We denote with $\mathcal{B}_d$, where $d$ is a metric on $X$, the family of all open ball of center $x$ and radius $r>0$, that is $$\big\{B(x,r)\;\big|\;x\in X, r>0\big\},$$ where $$B(x,r)=\{y\in X\;|\; d(x,y)< r\}.$$

Definition 2. If $d$ is a metric on a set $X$, then $\mathcal{B}_d$ is a basis for a topology on $X$, called the metric topology $\mathcal{T}_d.$

This definition means that $\mathcal{B}_d$ is a basis on $X$ and $\mathcal{T}_d=\mathcal{T}_{\mathcal{B_d}}$, that is if $U\in\mathcal{T}_d$, exists $r_1>0$ such that $x\in B(x_1,r_1)\subseteq U.$ I've already proved that $\mathcal{B}_d$ check $(i_B)$ and $(ii_b)$ and that exists $r>0$ such that $B(x,r)\subseteq B(x_1,r_1)\subseteq U$. Then $$(U\in\mathcal{T}_d) \iff(\forall y\in U, \exists r>0\;\text{such that}\; B(y,r)\subseteq U).$$ We observe that the open balls are actually open set, because $\mathcal{B}_d\subseteq \mathcal{T}_d.$

Proposition 1. If $U\in\mathcal{T}_d$, then $U$ is unions of open balls. That is $\mathcal{T}_d$ equals the collection of all unions of open balls.
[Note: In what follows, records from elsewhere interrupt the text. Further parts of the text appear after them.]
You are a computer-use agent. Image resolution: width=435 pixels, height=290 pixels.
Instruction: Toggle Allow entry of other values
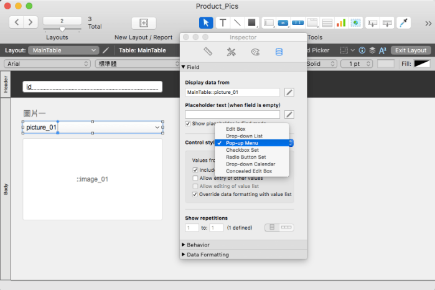coord(195,178)
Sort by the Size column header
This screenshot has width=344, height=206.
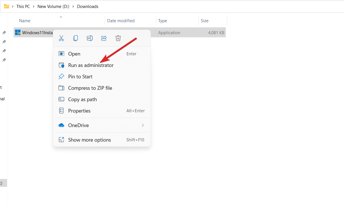205,21
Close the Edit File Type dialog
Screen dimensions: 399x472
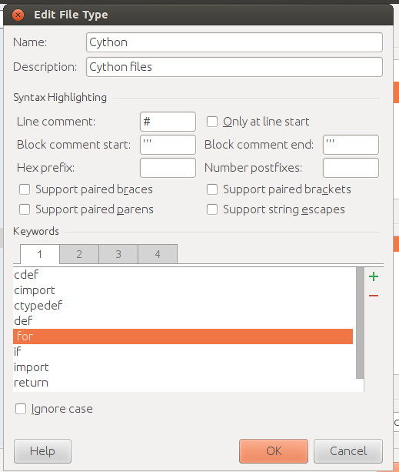click(18, 15)
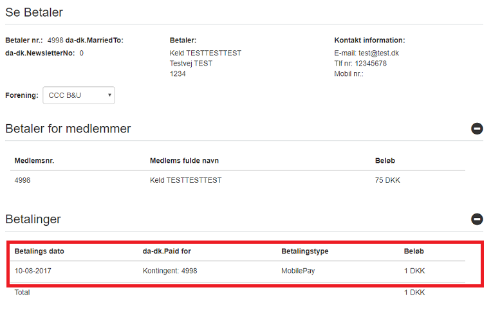Click the Total row amount 1 DKK

point(414,292)
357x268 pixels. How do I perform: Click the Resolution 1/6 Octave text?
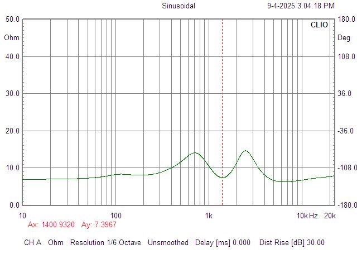tap(105, 242)
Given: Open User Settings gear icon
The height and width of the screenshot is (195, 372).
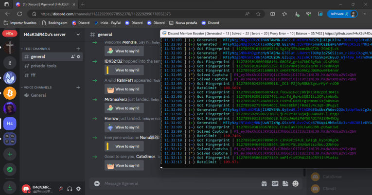Looking at the screenshot, I should click(x=79, y=188).
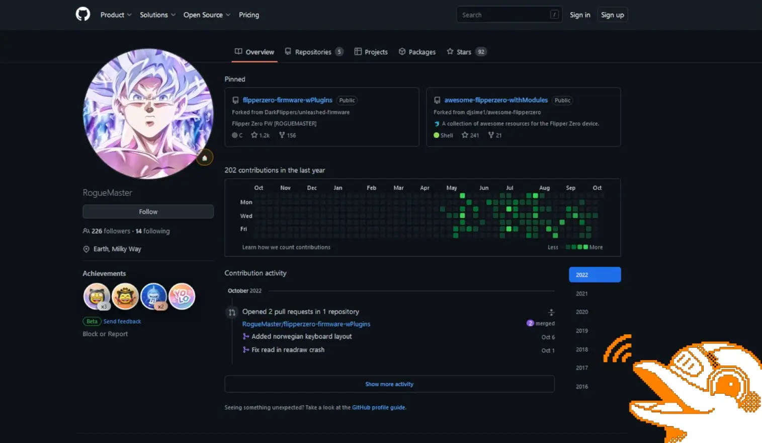This screenshot has height=443, width=762.
Task: Click the GitHub search input field
Action: click(505, 15)
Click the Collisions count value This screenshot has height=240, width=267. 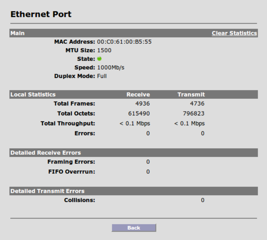tap(203, 200)
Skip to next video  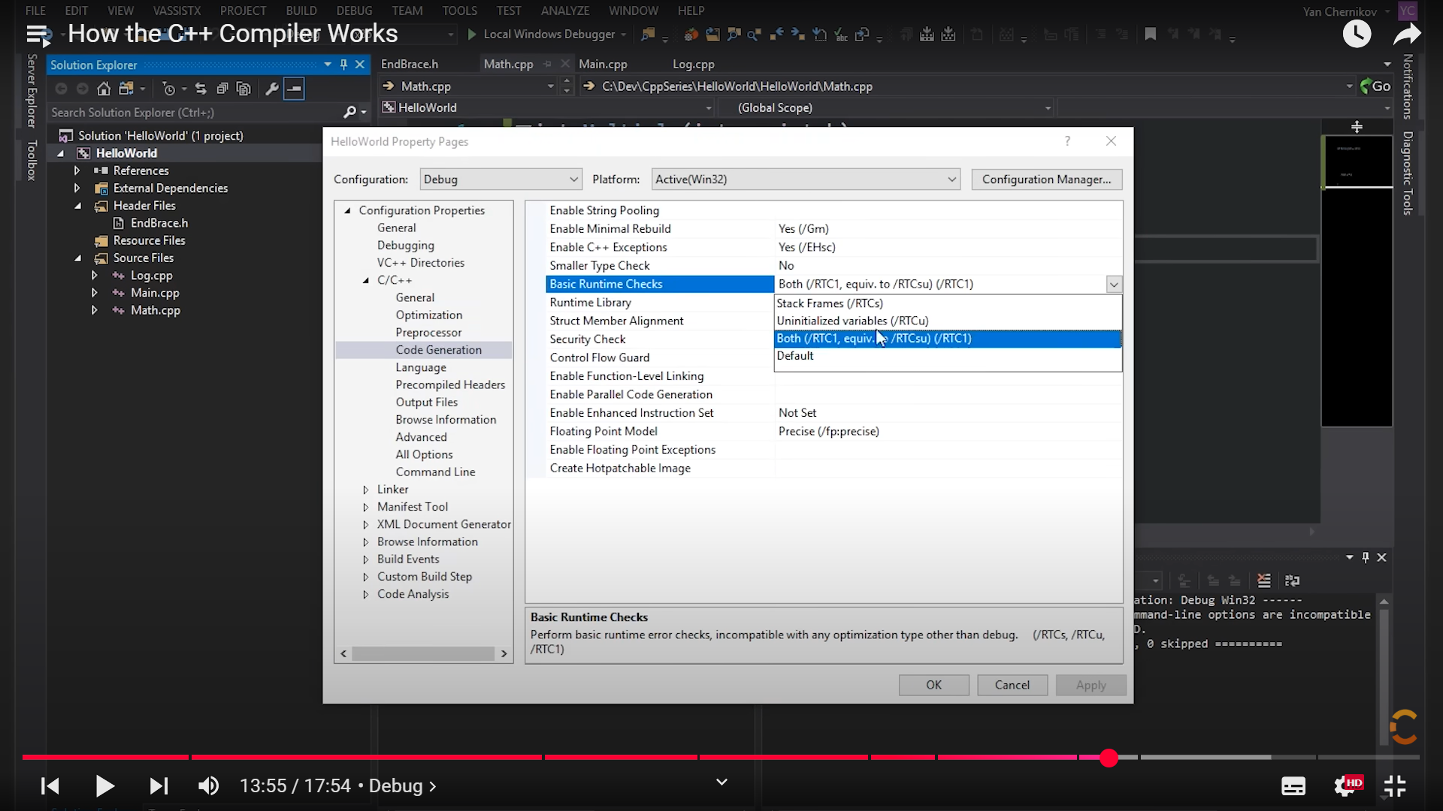159,786
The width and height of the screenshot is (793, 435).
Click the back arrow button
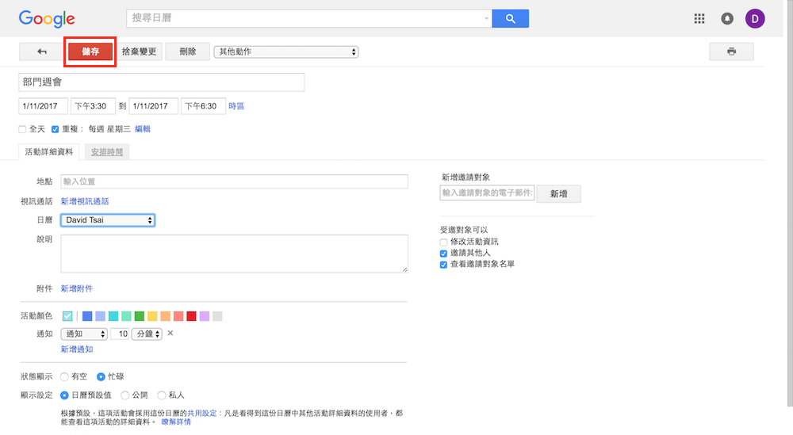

Proof. Let $\mathcal{C}\subseteq\mathcal{B_d}$, since $\mathcal{T}_d$ is a topology $\bigcup\mathcal{C}\in\mathcal{T}_d$.Viceversa, let $U\in\mathcal{T}_d$ then for all $x\in U$ exists $r_x>0$ such that $B(x,r_x)\subseteq U$. Therefore $U=\bigcup_{x\in U} B(x,r_x).$

Now, we define the topology metric $d$ on a set $X$ as $$\mathcal{T}_d'=\bigg\{\bigcup\mathcal{C}\;\bigg|\;\mathcal{C}\subseteq\mathcal{B}_d\bigg\}.$$ I've just proved that $\mathcal{T}_d'$ is a topology on $X$.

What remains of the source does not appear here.